[The following is only a glimpse of the topic … not a transcription. This episode is about seven minutes long.]
It is so hard to write something when there’s no energy for it. Now, I don’t mean lack of energy because you didn’t get enough sleep or because you haven’t had your second cup of coffee yet.
I mean, it’s hard to write when there’s no enthusiasm for the project—when there’s no excitement for it. It’s hard to write when you’re missing that feeling of eager anticipation for digging in, when you’re lacking curiosity at what the finished product will be.
I’m not saying you won’t have to work, but even when a project is challenging, I hope the writer still senses energy for it.
One reason some writers secure a writing coach is because they’re lacking energy and trying to figure out why their writing lives or their writing projects are feeling kind of stuck and sluggish. They’re wondering where the energy is and how to find it. As a coach, I ask questions. I listen. And one of the things I’m listening for is energy.
Sometimes I can sense energy on the page, too. I’ll be reading a draft someone’s working on, and when I get to know a writer, I can tell by the tone of the piece where the energy is and where it kind of ran out.
I’m trying to help them find and follow the energy.

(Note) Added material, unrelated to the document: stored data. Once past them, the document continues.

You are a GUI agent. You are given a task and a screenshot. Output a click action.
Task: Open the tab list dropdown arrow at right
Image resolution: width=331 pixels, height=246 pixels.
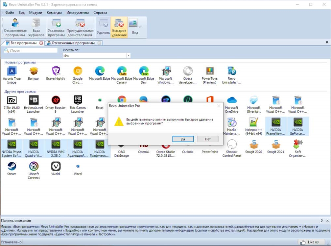[327, 42]
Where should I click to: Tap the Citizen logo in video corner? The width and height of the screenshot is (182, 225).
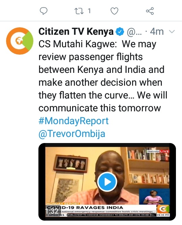tap(163, 209)
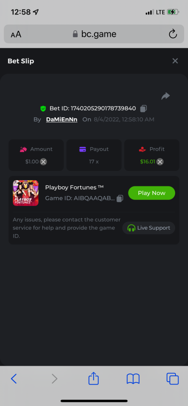Show open Safari tabs

point(172,379)
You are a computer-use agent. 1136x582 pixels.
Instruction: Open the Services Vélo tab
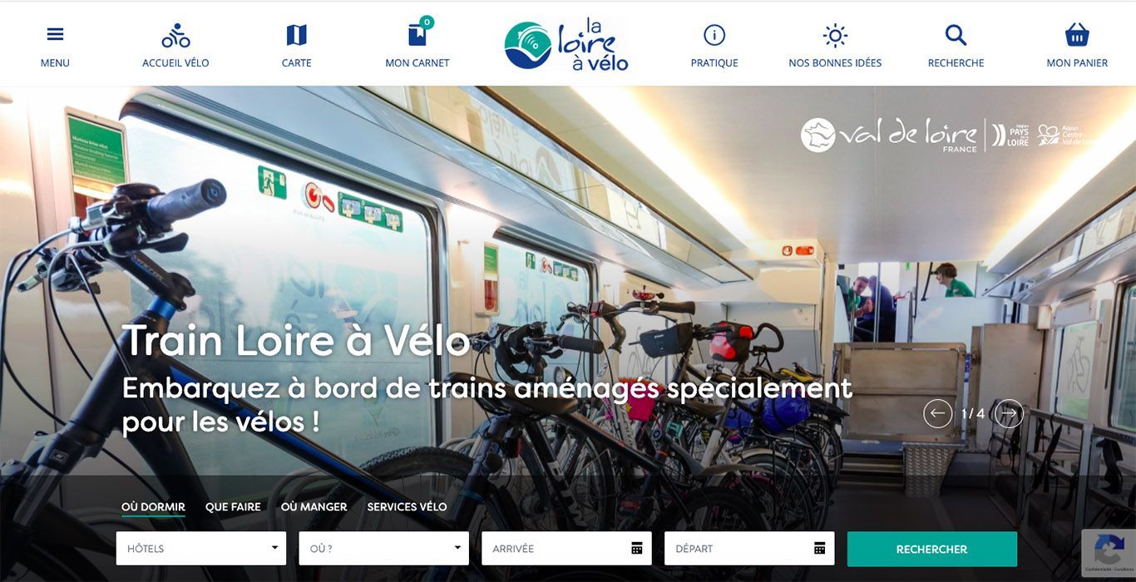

Find and Follow the Energy of a Writing Project
The following are signs that a project you’re working on has internal energy associated with it:
- Is it hard to pull yourself away from the work?
- Do you find yourself thinking about it while you’re falling asleep coming up with more ideas to scribble on a notepad in the dark?
- Do you find it hard to stop talking to others about it with an excited voice?
- Is it easier to do something you wouldn’t normally do in order to finish the work (for example, you find yourself getting up earlier because you can’t wait to get going)?
- Do feel like more ideas are spinning off of this this one?
- Are you going to be sad when the work is done, even though you’re excited and proud of the finished product?
Find and Follow the Energy in Response to Your Writing
Here are a few signs that your writing is producing energetic responses from others:
- Did your editor seem thrilled, even if you had to go back and make some changes?
- Were people reacting more on social media through likes, shares, and interactions?
- Did people contact you by email to talk with you more about it?
This energy is harder to gauge because we can’t climb inside someone’s mind to see or feel their energy, but these are a few indicators you may have found a sweet spot for your writing life.
Consider Your Writing Goals
Take a minute to think through and list your goals, short-term or long-term, big or small:
- Maybe you want to submit to a literary journal an essay you recently wrote.
- Maybe you want to finish up a poem you’ve been working on for a long time.
- Maybe you want to pitch an article to a business magazine.
- Maybe you want to start a blog, or start your blog back up if you have one and it’s been dormant.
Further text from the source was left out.